When determining the area of ​​brain damage, the first thing to pay attention to is the symptoms that the patient exhibits. They are the main signals for establishing the type of disorder and prescribing the necessary therapy.

When the temporal part is damaged, memory and sound perception are affected. The victim may think that he hears some sounds or music, although in fact there are none.

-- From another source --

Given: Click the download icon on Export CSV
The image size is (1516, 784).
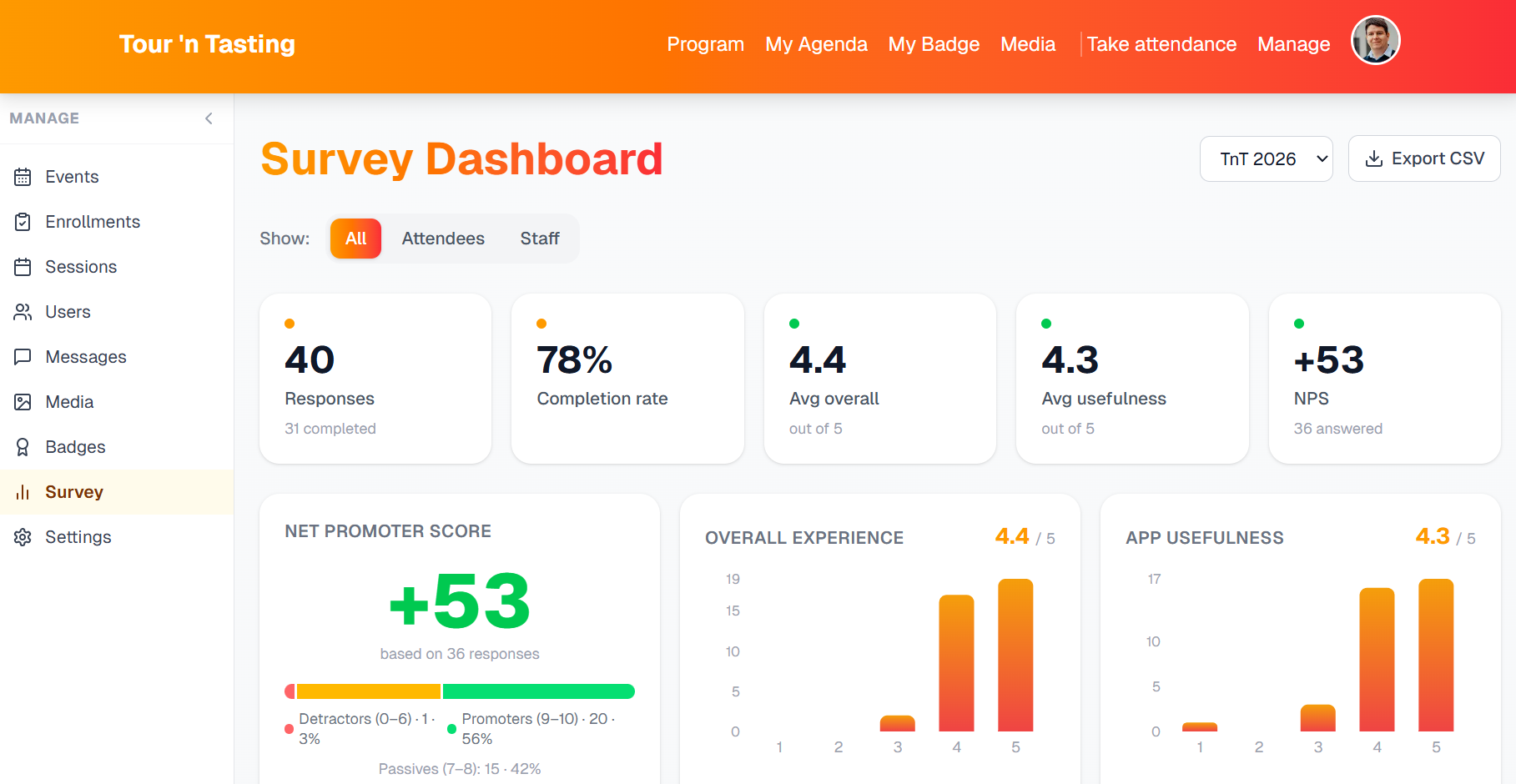Looking at the screenshot, I should tap(1374, 158).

He is attacked by a feeling of déjà vu, and various memories from the long past emerge. The patient is also subjected to emotional attacks, which are expressed in anxiety, anger or feelings of joy and happiness.

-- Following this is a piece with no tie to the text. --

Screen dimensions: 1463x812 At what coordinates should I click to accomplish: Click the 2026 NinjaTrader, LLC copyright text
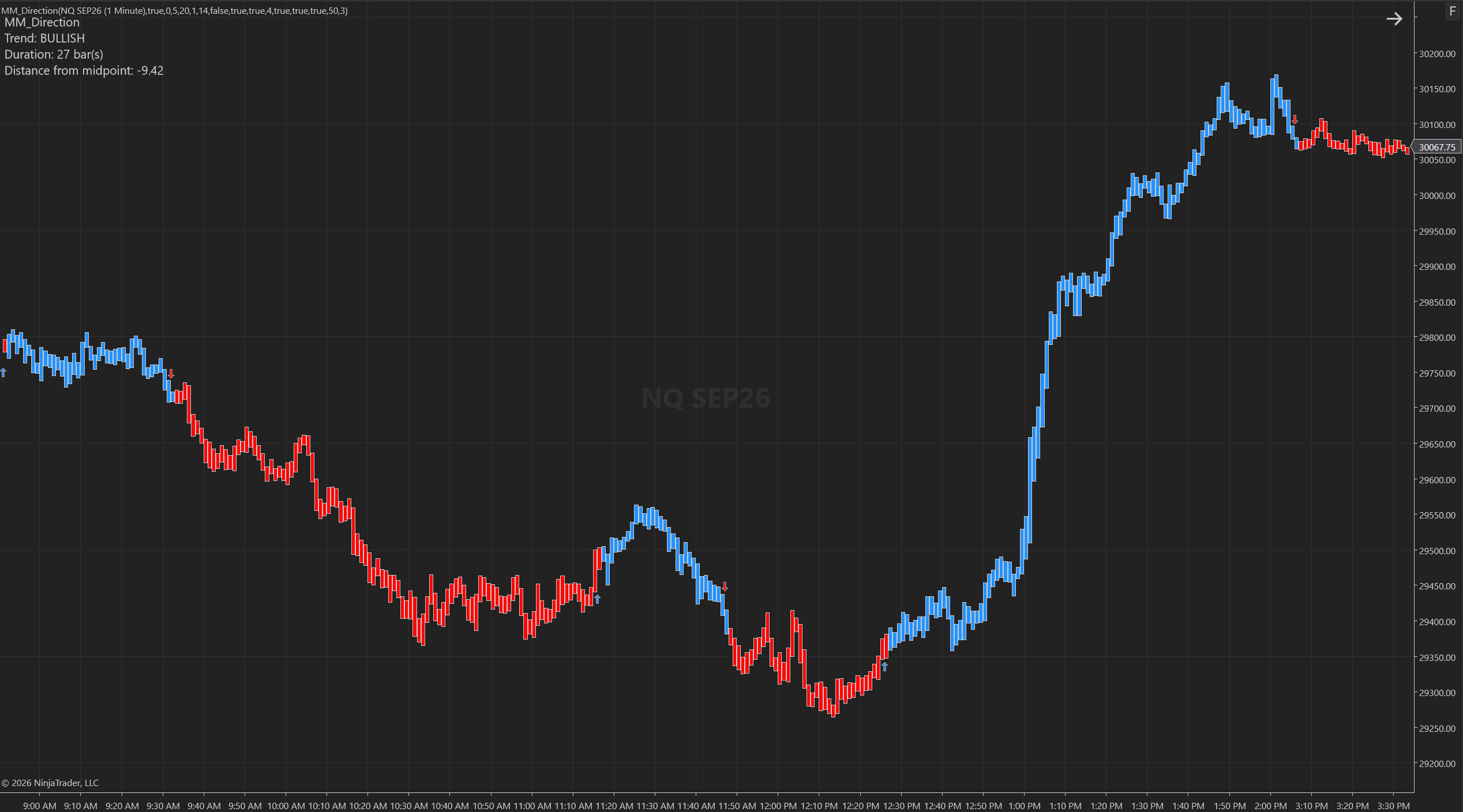pos(50,783)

Manifestations of damage can be simple, complex, convulsive and combined. The most common are complex ones with automatisms and confusion. Before an attack, there is a sensation of olfactory, visual, gustatory, auditory, mental, somatosensory or vegetative-visceral aura.

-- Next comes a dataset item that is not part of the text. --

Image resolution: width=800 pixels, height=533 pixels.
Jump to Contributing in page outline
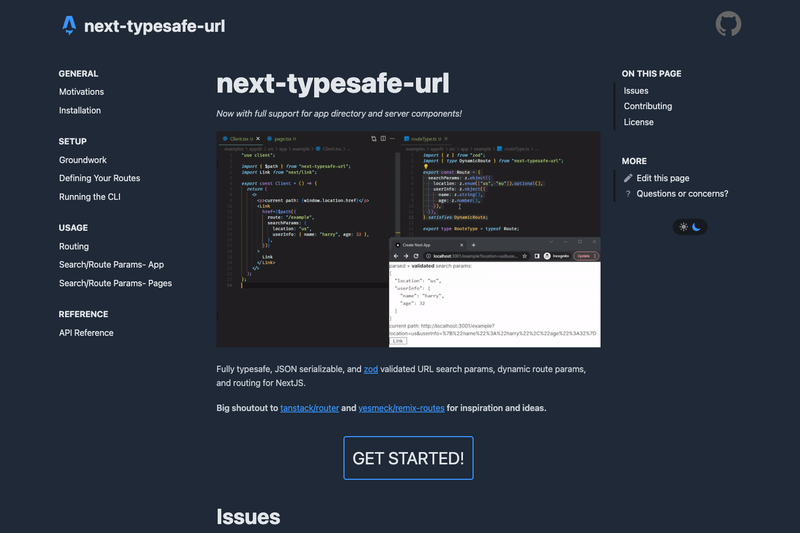[647, 106]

The frontal lobe is responsible for motor functions, so damage in this part can be determined by chaotic uncontrolled twitching of the limbs, hands and fingers, the play of facial muscles, and eyes darting from side to side. The patient may make repeated movements of the lips and tongue, as well as stomp in one place.

Based on their form, they can distinguish simple, complex, convulsive and combined seizures. Duration is up to 1 minute, repetitions are observed. Most often occur at night. The aura is not felt.

Peculiarities:

  • high duration;
  • minimal impact on consciousness;
  • rapid occurrence of secondary attacks;
  • frequent manifestation of motor dysfunctions;
  • there are automatisms before a seizure;
  • the victim falls.

The occipital part of the brain is focused on the functioning of the visual organs, so damage to it will affect a person’s vision. During an attack, spots, flashing and colored lights appear in the eyes, or loss of visual fields occurs, followed by severe pain in the head, similar to a migraine.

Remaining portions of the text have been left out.